## Text segment
Obtaining Documentation. Once files arrive at TRAC's office, the next challenge is transforming them into usable research data. Data obtained through FOIA from federal agency internal management databases typically arrive with little if any documentation of what they contained — even as to what fields of information were included. Under FOIA, agencies are under no obligation to include such information, to discuss what was in the files, or to answer questions about them. Sometimes agencies are helpful, frequently they are not. And the hard truth is that even when officials want to be helpful, the type of documentation scholarly researchers want and need typically hasn't been compiled by the agency, since these databases were never created with that use in mind.
Thus obtaining access to the raw files we use to build our data is only part of the battle. To piece together the information about the files, it has been necessary to file additional FOIA requests to obtain the records that may exist and that could help to document the data — computer program listings, system requirement packages, other technical documentation, database schema stored as part of the database itself, user manuals, the terms of government contracts, the reports delivered under these contracts from outside firms that may have helped develop or maintain the government's data, and so forth. FOIA litigation to obtain some of this information has also been required.
Unfortunately, obtaining supporting documentation is an ongoing process. Federal databases aren't static; rather, they change with the evolution of computing and database systems, as well as with fluctuating agency needs. Just when one database system is mastered, it changes, creating another mystery to solve.
Transforming Raw Files Into Usable Information. Once we receive the data and supporting files we undertake extensive tests to determine whether the data appear to be sufficiently reliable to use. A standard test we employ is the following: Using the data, can we reproduce the figures which have been cited in the government's own internal or published reports, press releases and testimony before Congress? If there are discrepancies, we investigate what accounts for these differences and what this implies about the reliability and usability of the data. We also examine the records to look for internal consistency in the information. For example, if a case records that "A" occurred on a specific date, are there other fields that record information that are consistent with this, or does some of the information seem to contradict this? To facilitate this data validation, work we also aggressively use FOIA to obtain a comprehensive picture of how the government records and maintains this data, including its quality control efforts.

## Recorded information
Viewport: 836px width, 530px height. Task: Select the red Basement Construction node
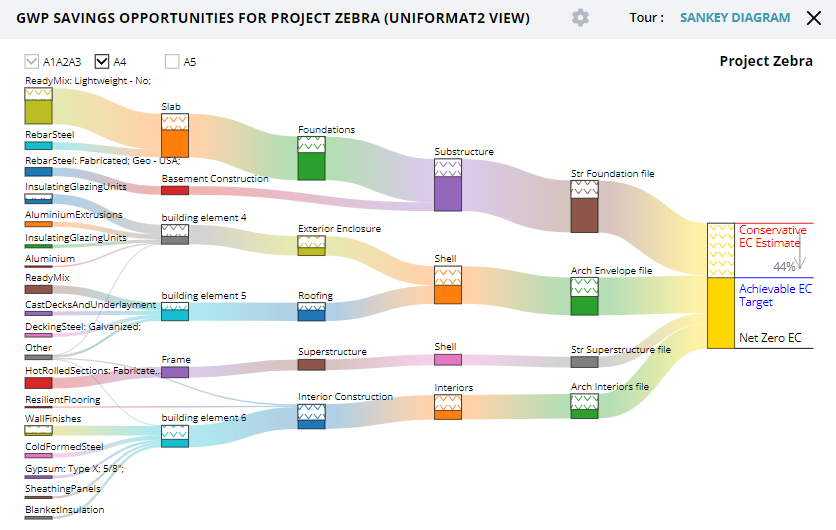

## Jobs
- 1) In the text about FOIA data, what standard test is used to judge whether the data are reliable enough to use?
- 2) Do these statements agree with the text about FOIA data? Answer yes or no for each and quote the words that decide it.
(a) Under FOIA, agencies must answer questions about the files they release.
(b) Federal databases change over time.
(c) Lawsuits have been needed to get some of the documentation.
- 3) Return everything from "Unfortunately, obtaining supporting" down to "mystery to solve." in the text about FOIA data, with no changes.
The lines have no role in this work.

## The solutions
- 1) It checks whether the data can reproduce the figures cited in the government's own internal or published reports, press releases and testimony before Congress.

- 2)
(a) No: "agencies are under no obligation to include such information, to discuss what was in the files, or to answer questions about them."
(b) Yes: "Federal databases aren't static; rather, they change with the evolution of computing and database systems, as well as with fluctuating agency needs."
(c) Yes: "FOIA litigation to obtain some of this information has also been required."

- 3)
Unfortunately, obtaining supporting documentation is an ongoing process. Federal databases aren't static; rather, they change with the evolution of computing and database systems, as well as with fluctuating agency needs. Just when one database system is mastered, it changes, creating another mystery to solve.